Now I'm building yet another kernel with the revert of the commit above in OBS home:tiwai:bsc1202386-2 repo.  The test kernel will appear at
  http://download.opensuse.org/repositories/home:/tiwai:/bsc1202386-2/standard/

Please give it a try later.
Comment 30 Takashi Iwai 2022-08-19 15:59:04 UTC
Now a new kernel was already built (fast!)  Can anyone do a quick check?
Comment 31 Malte von der Lancken Wakenitz 2022-08-19 16:14:14 UTC
(In reply to Takashi Iwai from comment #29)
> Thanks, that helped understanding what's going on there.
> 
> I guess the problem is the upstream commit
> 87d0e2f41b8cc2018499be4e8003fa8c09b6f2fb
>     usb: typec: ucsi: add a common function ucsi_unregister_connectors()
> 
> This commit looks as if it were a harmless cleanup, but this failed in a
> subtle way.
> Namely, in the error scenario, the driver gets an error at
> ucsi_register_altmodes(), and goes to the error handling to release the
> resources.  Through this refactoring, the release part was unified to a
> funciton ucsi_unregister_connectors().  And there, it has a NULL check of
> con->wq, and it bails out the loop if it's NULL.
> Meanwhile, ucsi_register_port() itself still calls destroy_workqueue() and
> clear con->wq at its error path.  This ended up in the leftover power supply
> device with the uninitialized / cleared device.
> 
> Now I'm building yet another kernel with the revert of the commit above in
> OBS home:tiwai:bsc1202386-2 repo.  The test kernel will appear at
>  
> http://download.opensuse.org/repositories/home:/tiwai:/bsc1202386-2/standard/
> 
> Please give it a try later.

I have successfully booted twice in consecutively. This error is still reported: ucsi_acpi USBC000:00: con2: failed to register alt modes, but without the subsequent null pointer dereference.

I assume this fixes the issue. How long before one might expect this fix to be included in an official kernel build? 

I do have a question though. What is the significance of the error? I see other USCI related errors, but also without any noticeable consequence.

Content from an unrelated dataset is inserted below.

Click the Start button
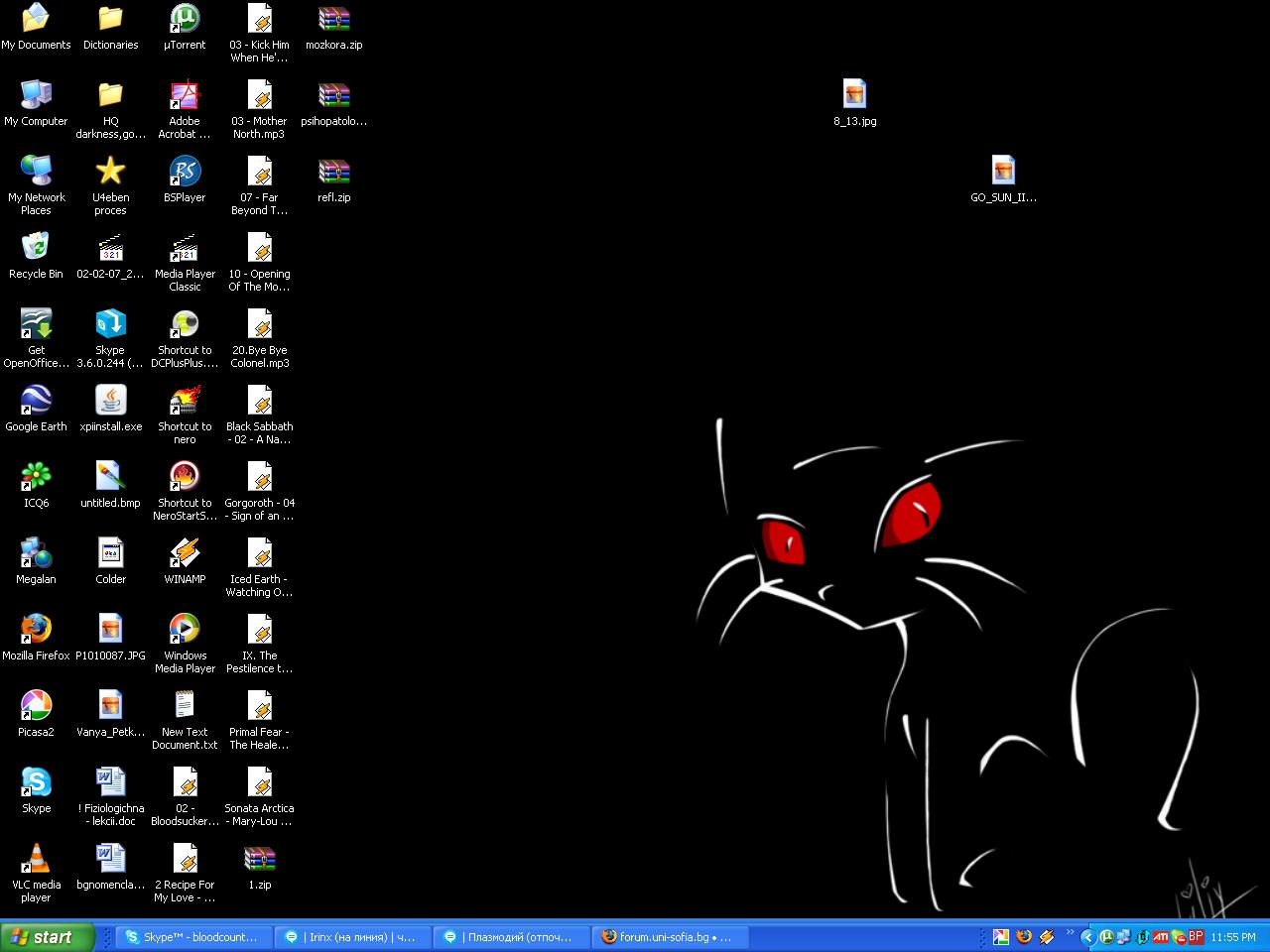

Are these just errors caused by the general "flakyness" of USB-C type docking stations?

I will attach the dmesg output from the last two boots.

And thank you very much for your help.
Comment 32 Malte von der Lancken Wakenitz 2022-08-19 16:15:22 UTC
Created attachment 860948 [details]
Successful boot with USCI_ACPI patch
Comment 33 Malte von der Lancken Wakenitz 2022-08-19 16:16:00 UTC
Created attachment 860949 [details]
Successful second boot  with USCI_ACPI patch
Comment 34 Takashi Iwai 2022-08-19 16:24:08 UTC
OK, thanks.  Now I pushed the temporary fix (with the revert) to my stable/for-next branch.  Once after the kbuild test passes, Jiri can merge it, and push to TW eventually later.

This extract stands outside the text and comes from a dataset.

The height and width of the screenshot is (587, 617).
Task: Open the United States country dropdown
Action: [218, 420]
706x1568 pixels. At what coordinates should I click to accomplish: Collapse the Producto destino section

Meanwhile I'm going to ping the upstream about this bug.
Comment 35 Takashi Iwai 2022-08-25 08:20:47 UTC
Upstream took the revert patch in the end as a fix.
I refreshed the patch accordingly on stable branch.
Comment 36 Malte von der Lancken Wakenitz 2022-09-08 20:28:22 UTC
I have just upgraded to kernel 5.19.7-1.1 from the tumbleweed repo. I can boot the system. 

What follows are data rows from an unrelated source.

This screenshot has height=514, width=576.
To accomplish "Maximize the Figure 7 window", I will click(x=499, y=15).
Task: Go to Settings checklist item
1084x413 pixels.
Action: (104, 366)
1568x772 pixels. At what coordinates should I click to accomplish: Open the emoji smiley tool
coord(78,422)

I still get these usci_acpi related error messages in the boot log:

Sep 08 22:08:11 localhost kernel: ucsi_acpi USBC000:00: UCSI_GET_PDOS failed (-95)
Sep 08 22:08:13 localhost.localdomain kernel: ucsi_acpi USBC000:00: con2: failed to register alt modes
Sep 08 22:08:13 localhost.localdomain kernel: ucsi_acpi USBC000:00: PPM init failed (-110)

But no longer the Null pointer exceptions.
Comment 37 Takashi Iwai 2022-09-09 07:54:33 UTC
The error is still expected to appear.  What we fixed is that a bug that was triggered by this error handling.

But, it's still interesting whether this error appears newly in 5.19.x.  Did it appear on the earlier, 5.18.x kernels, too?
Comment 38 Wagner 2022-10-28 11:13:13 UTC
https://bugs.launchpad.net/ubuntu/+source/linux/+bug/1994126 looks very similar with the same backtrace similar hardware(T480 including thunderbolt-dock) and kernel version 5.19.0-21.
One difference is, that I can reproduce the issue on every boot.